She says that as homo sapiens, we used to move in groups of 35 or 40, and that in our lifespan, we would never meet more than 150 other humans.

Compare that with today, where, because of travel advancements, we can meet many more than 150 people in our lives. Now add technological advancements into the equation, and you’re looking at the possibility of meeting or interacting with hundreds of people* a year.*

But, despite these advancements, people don’t even seem interested in actually meeting at all.

According to findings from Walsh, as many as two-thirds of Tinder matches don’t even show up for dates.

She says, “The matching game has become so much fun, the texting each other [has become] so much fun, they don’t even take things into the real world.” (MTV news)

So the Tinder effect seems to create more chances for finding partners, but ultimately deplete our drive to actually *meet *with those potential partners.

So here’s the question: Is Tinder the best way to interact in 2015? It seems to have affected interactions by stopping them altogether. Body language has become "swiping." Conversations have become faceless chats. But it's easy to see the appeal. Why meet in public when you can flirt with a stranger from the comfort of your own bed?
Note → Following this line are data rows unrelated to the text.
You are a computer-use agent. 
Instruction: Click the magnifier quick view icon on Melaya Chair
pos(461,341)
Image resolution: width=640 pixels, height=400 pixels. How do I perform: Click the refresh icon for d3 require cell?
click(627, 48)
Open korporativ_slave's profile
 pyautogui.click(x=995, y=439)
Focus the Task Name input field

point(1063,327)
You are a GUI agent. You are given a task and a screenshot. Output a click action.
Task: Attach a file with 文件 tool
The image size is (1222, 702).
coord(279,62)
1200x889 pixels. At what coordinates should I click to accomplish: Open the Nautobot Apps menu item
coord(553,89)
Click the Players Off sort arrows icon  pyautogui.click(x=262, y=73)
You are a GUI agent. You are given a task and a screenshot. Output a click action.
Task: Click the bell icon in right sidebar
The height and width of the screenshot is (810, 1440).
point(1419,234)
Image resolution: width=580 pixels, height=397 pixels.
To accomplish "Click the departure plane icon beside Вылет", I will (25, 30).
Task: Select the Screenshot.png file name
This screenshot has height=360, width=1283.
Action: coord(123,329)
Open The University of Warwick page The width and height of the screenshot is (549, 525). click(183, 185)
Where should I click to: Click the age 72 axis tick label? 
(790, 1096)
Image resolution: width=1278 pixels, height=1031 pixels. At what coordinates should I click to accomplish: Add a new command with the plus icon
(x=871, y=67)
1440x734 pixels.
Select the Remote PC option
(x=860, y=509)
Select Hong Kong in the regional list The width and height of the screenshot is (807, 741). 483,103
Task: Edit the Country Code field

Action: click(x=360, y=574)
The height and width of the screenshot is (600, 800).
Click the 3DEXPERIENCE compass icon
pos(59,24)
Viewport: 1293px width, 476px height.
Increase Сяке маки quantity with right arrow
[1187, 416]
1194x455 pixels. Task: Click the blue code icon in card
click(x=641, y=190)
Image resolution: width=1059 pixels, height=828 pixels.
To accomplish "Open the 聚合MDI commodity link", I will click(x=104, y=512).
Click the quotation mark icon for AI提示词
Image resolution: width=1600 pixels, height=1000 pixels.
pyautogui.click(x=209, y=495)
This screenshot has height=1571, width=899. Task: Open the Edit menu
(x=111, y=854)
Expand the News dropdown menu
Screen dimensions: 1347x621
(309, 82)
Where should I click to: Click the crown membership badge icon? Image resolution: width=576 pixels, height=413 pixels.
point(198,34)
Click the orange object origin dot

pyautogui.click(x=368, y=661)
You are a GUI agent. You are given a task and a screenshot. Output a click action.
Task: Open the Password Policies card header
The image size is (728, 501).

So Tinder affects us in ways we don't even realize. By blurring the line between "love" and "game," it has become one of 2015's most addictive dating sites. And, while I don't mean to discourage you, users should be aware: Tinder is a totally limitless, undefined environment, like many dating sites. It only allows for the inauthentic kind of conversation that takes place between your fingertips. 
Having said that, the odds are in your favour; there are over 50 million people on Tinder each month. The love of your life could be just a swipe away.



Chamorro-Premuzic, Tomas. “The Tinder Effect: Psychology of Dating in the Technosexual Era.” 17. Jan. 2014. Web 12 Nov. 2015

Fischer, Claude S. *Lurching Toward Happiness in America. *MIT Press, 2014. Web. 20 Nov. 2015

Hitsch, Günter J., Ali Hortaçsu, and Dan Ariely. “Matching and Sorting in Online Dating.” *The American Economic Review. *100.1 (2010): 130-163. Web. 20 Nov. 2015

Lechtenberg, Suzie. “What You Don’t Know About Online Dating: a New Freakonomics Radio Podcast.” 06. Feb. 2014. Web. 15 Nov. 2015

Newall, Sally. “Tinder: the Online Dating App Everyone’s STILL Taling About.” http://www.marieclaire.co.uk/blogs/543941/tinder-the-online-dating-app-that-everyone-s-talking-about.html> 13. Nov. 2015. Web. 15 Nov. 2015

Schacter, Hannah. “Love Me Tinder: A Psychological Perspective on Swiping.” 16. April. 2015. Web. 18 Nov. 2015

Schaefer Riley, Naomi. “Tinder is Tearing Society Apart.” 16. Aug. 2015. Web.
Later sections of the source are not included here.